Pelosi, Schumer Refuse To Endorse Impeachment After Mueller Statement

Now that a few hours have passed, the subtext of Robert Mueller's first-ever public statement about the Russia probe is starting to sink in for both Democratic presidential contenders and the press (though comparing Mueller to a professor chiding his students for not 'doing the reading', like Buzzfeed did, misses the point).

Blaze media critic Robert Eno hit the nail on the head when he pointed out in a tweet that Mueller didn't just restate the findings from his report: His statement was larded with hints appearing to goad Democrats into pursuing impeachment.

This message wasn't lost on the contenders for the 2020 Democratic nomination, many of whom swiftly demanded that the House begin impeachment proceedings immediately.

Even the Biden campaign said impeaching Trump 'may be unavoidable'.

And AOC, who isn't seeking higher office this election cycle, reiterated her calls for impeachment and also accused Mueller of "playing a game of Taboo with Congress," which is actually a fairly apt comparison.

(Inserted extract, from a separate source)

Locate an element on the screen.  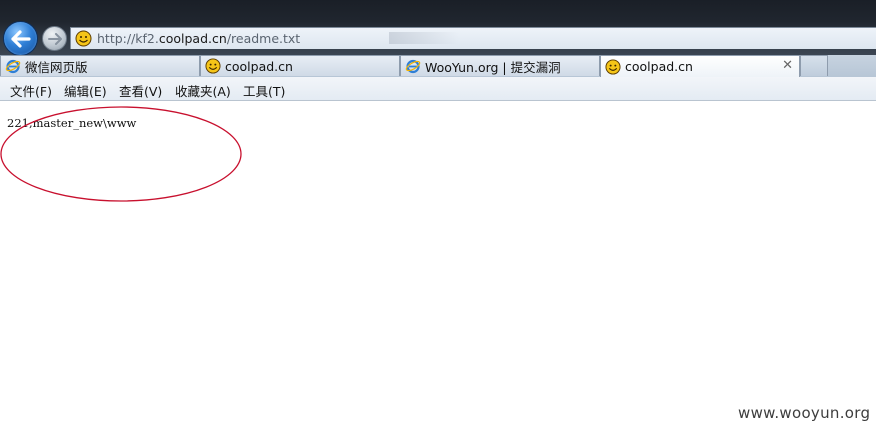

But despite growing support for impeachment, members of the Democratic Congressional leadership sounded conspicuously restrained.

Pelosi

Nancy Pelosi's statement on Mueller's remarks was surprisingly restrained. Though the leader of the Democrats in the House acknowledged that the president should be investigated, she stopped short of calling for impeach:

It is with the greatest respect for Special Counsel Robert Mueller and the deepest disappointment in the Department of Justice holding the President above the law, that I thank Special Counsel Mueller for the work he and his team did to provide a record for future action both in the Congress and in the courts regarding the Trump Administration involvement in Russian interference and obstruction of the investigation.

Special Counsel Mueller made clear that he did not exonerate the President when he stated, 'if we had confidence that the President clearly did not commit a crime, we would have said so.' He stated that the decision not to indict stemmed directly from the Department of Justice's policy that a sitting President cannot be indicted. Despite Department of Justice policy to the contrary, no one is above the law - not even the President.

The Special Counsel's report revealed that the President's campaign welcomed Russian interference in the election, and laid out eleven instances of the President's obstruction of the investigation. The Congress holds sacred its constitutional responsibility to investigate and hold the President accountable for his abuse of power.

The Congress will continue to investigate and legislate to protect our elections and secure our democracy. The American people must have the truth. We call upon the Senate to pass HR 1, the For The People Act, to protect our election systems.

We salute Special Counsel Robert Mueller and his team for his patriotic duty to seek the truth.

Schumer's response was similarly restrained.

There was at least one member of the Democratic leadership who appeared open to impeachment: Judiciary Chairman Jerry Nadler said 'all options are on the table' when asked about impeachment, adding that Mueller has demonstrated that Trump clearly lied. 

The message is clear: Despite growing support for moving ahead with impeachment proceedings among some of the 2020 candidates, Pelosi, Schumer and the rest of the leadership are sticking with their plan to forego impeachment proceedings to try and avoid inflaming Trump's base before the election.

Pursuing impeach very well might turn out to be a political trap for the Dems, but if Pelosi & Co. continue to push back against it, they could be setting themselves up for a showdown with left-wing Democrats.